But with this frame in place, we can safely build on the wonderful things that happen when storytellers open up the process and let their “audiences” in on the shaping of the story:

  • At least half the wordcount in Blast Theory’s ivy4Evr came from recipients of her texts responding and talking her through the issues as they themselves might experience them.
  • Mary Hamilton’s Zombie LARP “story machine” solidifies stories by institutionalising “froth”, the over-excited re-telling of events that follows inevitably from a successful live action role play happening.
  • Pepys Diary on Twitter has attracted a 14-strong menagerie of other characters spontaneously responding to his tweets.

And now @glinner uses project management software to co-write the IT Crowd with a small group of hand-picked Twitter followers. I loved the idea that he could go away for a week and return to find that “the stories accrete like coral” around the provocations he has sewn on Basecamp.

When I made ‘1794: A Small Story‘, I got an inkling of what happens when you put fragments out there, unfinished, joined to the web. Now I’m inspired to make it more sensation-al, more social and more savvy about the undercurrents of the sea in which it swims.

Also, Monsters! Made of people!

More discussion of The Story 2011 on Twitter.

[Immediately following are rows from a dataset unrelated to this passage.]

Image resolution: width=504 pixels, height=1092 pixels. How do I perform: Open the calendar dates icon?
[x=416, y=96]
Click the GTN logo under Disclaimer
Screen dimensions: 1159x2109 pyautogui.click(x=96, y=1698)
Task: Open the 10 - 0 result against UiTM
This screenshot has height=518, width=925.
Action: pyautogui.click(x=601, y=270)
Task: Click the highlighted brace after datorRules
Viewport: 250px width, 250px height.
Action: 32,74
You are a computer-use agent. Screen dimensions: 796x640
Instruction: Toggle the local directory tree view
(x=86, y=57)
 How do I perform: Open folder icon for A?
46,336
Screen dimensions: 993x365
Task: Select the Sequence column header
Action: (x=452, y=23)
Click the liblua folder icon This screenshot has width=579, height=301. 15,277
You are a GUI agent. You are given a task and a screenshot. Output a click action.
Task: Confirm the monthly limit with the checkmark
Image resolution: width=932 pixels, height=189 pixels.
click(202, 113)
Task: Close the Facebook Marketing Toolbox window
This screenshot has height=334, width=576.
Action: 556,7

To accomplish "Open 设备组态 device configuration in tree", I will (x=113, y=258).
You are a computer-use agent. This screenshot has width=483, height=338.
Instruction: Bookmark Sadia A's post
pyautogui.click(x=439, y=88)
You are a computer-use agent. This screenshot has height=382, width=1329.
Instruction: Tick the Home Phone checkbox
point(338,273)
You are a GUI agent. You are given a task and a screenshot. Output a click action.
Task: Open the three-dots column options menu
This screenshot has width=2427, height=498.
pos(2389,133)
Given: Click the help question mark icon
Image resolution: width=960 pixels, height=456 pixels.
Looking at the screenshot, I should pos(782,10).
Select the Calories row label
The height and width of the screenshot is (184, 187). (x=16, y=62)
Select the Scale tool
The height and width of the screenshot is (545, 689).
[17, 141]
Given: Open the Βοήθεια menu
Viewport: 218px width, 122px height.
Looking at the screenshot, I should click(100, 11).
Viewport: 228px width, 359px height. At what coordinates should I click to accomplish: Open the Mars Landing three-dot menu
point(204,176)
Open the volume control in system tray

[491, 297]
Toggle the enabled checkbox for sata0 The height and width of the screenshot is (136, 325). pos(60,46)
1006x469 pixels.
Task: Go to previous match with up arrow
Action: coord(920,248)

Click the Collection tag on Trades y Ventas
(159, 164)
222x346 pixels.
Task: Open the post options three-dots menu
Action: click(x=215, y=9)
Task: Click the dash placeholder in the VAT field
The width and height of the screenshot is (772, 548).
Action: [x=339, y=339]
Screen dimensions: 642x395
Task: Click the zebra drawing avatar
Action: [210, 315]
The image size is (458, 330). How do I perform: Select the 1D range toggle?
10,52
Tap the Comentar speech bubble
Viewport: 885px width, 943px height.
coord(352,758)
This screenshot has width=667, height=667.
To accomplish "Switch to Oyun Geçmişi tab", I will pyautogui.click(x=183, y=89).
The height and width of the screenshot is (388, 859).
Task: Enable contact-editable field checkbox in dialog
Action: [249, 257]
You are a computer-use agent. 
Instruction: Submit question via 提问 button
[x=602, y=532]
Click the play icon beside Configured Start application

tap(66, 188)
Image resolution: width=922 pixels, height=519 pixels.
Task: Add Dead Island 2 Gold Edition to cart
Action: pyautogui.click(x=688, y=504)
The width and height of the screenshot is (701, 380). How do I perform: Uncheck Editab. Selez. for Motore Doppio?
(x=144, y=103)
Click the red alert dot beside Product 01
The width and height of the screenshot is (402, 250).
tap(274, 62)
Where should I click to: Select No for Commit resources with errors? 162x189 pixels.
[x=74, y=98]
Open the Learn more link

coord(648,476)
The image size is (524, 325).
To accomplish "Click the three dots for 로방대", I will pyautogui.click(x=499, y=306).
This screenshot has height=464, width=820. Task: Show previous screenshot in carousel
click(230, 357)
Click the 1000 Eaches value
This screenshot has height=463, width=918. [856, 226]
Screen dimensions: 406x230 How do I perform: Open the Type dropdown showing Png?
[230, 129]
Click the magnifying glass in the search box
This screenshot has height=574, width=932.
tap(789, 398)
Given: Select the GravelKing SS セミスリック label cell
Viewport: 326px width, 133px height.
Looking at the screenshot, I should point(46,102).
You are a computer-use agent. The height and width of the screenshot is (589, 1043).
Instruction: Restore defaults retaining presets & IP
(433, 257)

4 thoughts on “Small pieces loosely joined: on the way home from the Story

  1. Thanks for this – great roundup, and you’ve gotten me thinking about fragments. I think there’s a lot of places for meanings to multiply and for ambiguity within fragmentary/fragmented stories, which is one of the reasons I love them so much. What we do with Zombie is all about edge conditions which are inherently unstable and fragile, and the gaps between experience and story – and between individual’s stories – are where friction happens. I find that fantastically exciting.